Skip to content

Visual Quality Control (The Exorcist) 🧛‍♀️

Zirelia includes an advanced AI-based quality control system to prevent posting uncanny, distorted, or "cursed" images.

1. The Image Critic (critic.py)

Every image generated by Replicate is analyzed by GPT-4o-mini (Vision) before it is posted. The Critic checks for: * Anatomical Horrors: Heads turned 180° (Exorcist style). * Hand Distortion: Too many fingers, claw hands, or impossible grips. * Face Melt: Distorted facial features.

Workflow

  1. Generate: Image is created via Replicate (FLUX).
  2. Verify: URL is sent to OpenAI Vision API with a strict prompt.
    • PASS: Image is approved for posting.
    • REJECT: Image is discarded.
  3. Retry: If rejected, the system waits 3 minutes (to reset API limits) and tries again (max 3 attempts).

2. Safety Injection (Prompt Optimization)

To save costs and reduce rejection rates, the system proactively modifies prompts that are known to cause issues.

The Problem: Hands & Cups

AI models struggle with hands holding objects like coffee cups.
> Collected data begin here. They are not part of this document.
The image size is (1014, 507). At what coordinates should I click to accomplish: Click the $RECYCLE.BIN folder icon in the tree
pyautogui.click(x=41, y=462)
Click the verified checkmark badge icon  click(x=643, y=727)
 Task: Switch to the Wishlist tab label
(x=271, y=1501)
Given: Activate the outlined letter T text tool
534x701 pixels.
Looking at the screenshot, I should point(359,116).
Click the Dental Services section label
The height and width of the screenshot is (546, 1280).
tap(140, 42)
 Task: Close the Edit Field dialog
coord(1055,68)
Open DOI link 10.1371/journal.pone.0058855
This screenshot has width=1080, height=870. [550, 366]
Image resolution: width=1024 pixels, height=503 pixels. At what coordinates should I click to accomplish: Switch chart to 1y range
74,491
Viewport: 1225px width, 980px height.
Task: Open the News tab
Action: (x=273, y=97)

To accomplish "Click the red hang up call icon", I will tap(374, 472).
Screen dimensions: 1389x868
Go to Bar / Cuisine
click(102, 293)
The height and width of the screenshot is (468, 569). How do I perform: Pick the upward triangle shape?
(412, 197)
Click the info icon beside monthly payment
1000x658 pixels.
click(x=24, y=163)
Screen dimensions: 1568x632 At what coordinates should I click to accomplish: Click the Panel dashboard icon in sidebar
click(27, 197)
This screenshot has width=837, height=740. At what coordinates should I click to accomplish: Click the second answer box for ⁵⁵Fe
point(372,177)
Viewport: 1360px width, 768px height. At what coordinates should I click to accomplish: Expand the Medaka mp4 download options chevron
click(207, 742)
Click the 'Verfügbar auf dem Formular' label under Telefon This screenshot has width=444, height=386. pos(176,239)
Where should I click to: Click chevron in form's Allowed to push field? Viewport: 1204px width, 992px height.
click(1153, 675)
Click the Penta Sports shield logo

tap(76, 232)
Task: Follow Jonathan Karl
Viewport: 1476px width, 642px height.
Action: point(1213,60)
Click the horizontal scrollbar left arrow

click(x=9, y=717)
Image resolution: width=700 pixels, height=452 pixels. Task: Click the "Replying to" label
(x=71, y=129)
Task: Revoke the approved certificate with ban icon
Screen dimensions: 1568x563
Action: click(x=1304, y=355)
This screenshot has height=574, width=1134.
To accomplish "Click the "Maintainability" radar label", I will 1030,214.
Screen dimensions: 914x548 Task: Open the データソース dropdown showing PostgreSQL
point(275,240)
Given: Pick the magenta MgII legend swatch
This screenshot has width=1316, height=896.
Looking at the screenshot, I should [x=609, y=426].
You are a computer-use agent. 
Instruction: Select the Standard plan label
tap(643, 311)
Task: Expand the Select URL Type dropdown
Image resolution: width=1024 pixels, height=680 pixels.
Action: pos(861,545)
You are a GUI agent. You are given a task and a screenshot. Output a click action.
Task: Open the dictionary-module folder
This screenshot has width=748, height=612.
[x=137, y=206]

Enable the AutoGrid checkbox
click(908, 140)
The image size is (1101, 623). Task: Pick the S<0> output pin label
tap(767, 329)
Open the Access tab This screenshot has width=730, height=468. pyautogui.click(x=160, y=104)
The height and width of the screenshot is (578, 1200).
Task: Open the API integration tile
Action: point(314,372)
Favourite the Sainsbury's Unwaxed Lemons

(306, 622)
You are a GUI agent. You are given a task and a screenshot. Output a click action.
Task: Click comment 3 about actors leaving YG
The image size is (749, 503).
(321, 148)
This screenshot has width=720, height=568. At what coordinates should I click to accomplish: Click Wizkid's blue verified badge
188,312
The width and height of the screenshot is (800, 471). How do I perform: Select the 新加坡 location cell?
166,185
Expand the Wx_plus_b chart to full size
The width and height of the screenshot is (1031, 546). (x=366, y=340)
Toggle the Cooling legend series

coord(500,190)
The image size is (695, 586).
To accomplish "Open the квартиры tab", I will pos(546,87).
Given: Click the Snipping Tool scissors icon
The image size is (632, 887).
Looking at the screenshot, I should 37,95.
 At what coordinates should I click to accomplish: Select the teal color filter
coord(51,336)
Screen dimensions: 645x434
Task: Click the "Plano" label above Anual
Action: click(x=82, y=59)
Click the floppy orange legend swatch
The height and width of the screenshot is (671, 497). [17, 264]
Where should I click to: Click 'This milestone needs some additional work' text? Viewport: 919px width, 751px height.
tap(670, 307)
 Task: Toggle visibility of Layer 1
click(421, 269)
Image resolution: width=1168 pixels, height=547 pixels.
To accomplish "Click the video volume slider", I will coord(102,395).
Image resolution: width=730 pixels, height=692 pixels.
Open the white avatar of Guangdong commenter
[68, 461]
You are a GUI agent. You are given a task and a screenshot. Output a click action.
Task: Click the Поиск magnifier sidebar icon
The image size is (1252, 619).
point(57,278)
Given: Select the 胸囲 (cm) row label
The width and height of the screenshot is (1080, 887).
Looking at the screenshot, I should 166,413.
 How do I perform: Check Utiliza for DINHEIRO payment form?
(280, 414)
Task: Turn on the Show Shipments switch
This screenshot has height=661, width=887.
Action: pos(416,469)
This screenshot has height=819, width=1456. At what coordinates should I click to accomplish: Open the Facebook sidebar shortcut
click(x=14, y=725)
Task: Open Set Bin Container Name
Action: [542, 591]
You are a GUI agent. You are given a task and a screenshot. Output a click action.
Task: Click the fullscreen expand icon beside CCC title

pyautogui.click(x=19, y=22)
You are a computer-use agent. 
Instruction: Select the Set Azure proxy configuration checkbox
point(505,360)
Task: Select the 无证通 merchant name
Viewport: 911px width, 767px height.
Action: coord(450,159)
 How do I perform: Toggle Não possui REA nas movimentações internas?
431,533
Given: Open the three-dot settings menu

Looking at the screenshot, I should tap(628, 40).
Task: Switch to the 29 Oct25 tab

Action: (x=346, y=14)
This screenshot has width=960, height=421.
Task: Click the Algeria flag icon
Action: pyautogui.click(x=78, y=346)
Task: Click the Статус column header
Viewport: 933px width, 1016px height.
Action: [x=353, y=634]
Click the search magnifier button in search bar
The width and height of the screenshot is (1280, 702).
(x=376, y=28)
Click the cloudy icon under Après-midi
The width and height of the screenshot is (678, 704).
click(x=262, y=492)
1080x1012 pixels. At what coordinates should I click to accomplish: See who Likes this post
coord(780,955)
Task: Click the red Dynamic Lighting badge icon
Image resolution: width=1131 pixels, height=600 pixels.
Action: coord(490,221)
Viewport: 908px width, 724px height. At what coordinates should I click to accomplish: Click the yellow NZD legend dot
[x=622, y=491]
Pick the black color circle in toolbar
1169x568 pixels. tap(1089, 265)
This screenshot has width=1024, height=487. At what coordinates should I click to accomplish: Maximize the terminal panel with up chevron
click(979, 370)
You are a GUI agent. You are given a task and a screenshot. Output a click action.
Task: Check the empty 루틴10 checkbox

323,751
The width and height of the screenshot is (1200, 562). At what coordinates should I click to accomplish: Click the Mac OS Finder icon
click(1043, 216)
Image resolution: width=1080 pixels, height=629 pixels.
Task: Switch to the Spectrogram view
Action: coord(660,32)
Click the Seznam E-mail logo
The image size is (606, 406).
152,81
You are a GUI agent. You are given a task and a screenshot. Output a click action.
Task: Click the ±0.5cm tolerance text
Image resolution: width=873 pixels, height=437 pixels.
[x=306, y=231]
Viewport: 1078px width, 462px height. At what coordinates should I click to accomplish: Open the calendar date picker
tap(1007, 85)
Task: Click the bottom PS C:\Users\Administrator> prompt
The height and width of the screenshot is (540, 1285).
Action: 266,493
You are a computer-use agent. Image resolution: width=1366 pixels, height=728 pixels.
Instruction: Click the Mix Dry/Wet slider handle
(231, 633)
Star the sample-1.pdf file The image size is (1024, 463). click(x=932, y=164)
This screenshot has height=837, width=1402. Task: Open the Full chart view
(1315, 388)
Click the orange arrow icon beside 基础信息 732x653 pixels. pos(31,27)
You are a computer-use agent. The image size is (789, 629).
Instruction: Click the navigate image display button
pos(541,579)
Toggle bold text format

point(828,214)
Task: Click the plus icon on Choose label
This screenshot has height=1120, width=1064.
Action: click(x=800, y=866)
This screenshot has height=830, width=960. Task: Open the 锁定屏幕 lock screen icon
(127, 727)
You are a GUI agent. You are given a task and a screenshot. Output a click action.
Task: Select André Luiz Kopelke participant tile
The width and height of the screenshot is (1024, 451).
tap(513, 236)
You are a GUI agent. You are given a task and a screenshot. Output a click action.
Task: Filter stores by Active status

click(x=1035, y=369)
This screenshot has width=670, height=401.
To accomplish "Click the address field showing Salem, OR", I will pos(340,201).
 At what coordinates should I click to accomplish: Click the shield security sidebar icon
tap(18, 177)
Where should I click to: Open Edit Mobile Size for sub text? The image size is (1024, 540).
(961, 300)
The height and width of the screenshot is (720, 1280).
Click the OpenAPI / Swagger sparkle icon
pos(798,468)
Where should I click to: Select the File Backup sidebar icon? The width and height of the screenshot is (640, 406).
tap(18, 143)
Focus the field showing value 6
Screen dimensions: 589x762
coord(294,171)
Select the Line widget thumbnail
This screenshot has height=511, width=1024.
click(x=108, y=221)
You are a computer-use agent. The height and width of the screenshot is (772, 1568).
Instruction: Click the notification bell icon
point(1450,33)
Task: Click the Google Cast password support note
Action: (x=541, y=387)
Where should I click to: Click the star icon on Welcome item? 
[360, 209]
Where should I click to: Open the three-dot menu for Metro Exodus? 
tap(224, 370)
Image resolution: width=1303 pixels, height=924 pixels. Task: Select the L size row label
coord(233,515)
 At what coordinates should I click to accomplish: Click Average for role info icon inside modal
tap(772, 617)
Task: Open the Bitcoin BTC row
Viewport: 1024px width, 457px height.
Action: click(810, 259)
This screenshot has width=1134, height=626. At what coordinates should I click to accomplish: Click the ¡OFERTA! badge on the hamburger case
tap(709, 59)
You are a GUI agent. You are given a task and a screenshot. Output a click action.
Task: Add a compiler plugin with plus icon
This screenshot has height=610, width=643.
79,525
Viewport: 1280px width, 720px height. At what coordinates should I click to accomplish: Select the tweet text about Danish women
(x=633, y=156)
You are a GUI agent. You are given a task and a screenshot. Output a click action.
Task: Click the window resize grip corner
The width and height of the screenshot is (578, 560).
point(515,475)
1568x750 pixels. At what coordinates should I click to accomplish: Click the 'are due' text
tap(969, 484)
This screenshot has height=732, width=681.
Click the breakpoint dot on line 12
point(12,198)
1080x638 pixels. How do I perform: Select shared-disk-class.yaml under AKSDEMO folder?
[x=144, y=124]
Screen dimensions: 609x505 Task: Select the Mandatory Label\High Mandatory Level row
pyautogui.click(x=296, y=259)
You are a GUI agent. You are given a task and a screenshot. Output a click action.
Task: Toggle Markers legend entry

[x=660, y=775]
This often results in alien fingers or floating mugs.

The Solution: _optimize_prompt_for_safety

When the system detects keywords like coffee, cup, latte, or drink, it automatically injects a safety modifier to simplify the composition:

Original Concept Safety Injection (Randomized) Result
"drinking coffee" cup resting on table next to her No hands visible (Safe)
"holding a latte" drinking from cup, close up face, hands out of frame Hands hidden (Safe)
"morning coffee" holding cup with both hands, detailed fingers High Detail (Risky but better)

This reduces the "hallucination rate" by avoiding complex hand-object interactions when possible.

Configuration

This feature is enabled automatically if OPENAI_API_KEY is present. To disable it (not recommended), you can remove the key or modify core/image_gen/pipeline.py.

3. Creative Expansion (The Muse) 🎨

To avoid repetitive images (e.g., getting the same "Morning Coffee" shot every time), the system now uses an LLM to expand simple topics into unique, detailed visual descriptions before generation.

Example: * Original Topic: "Morning coffee" * Expanded Prompt: "Sienna sitting on a sunlit balcony wearing a silk robe, holding a ceramic mug with both hands, soft morning haze, ocean view in background, candid smile."

This ensures variety while maintaining the persona's vibe.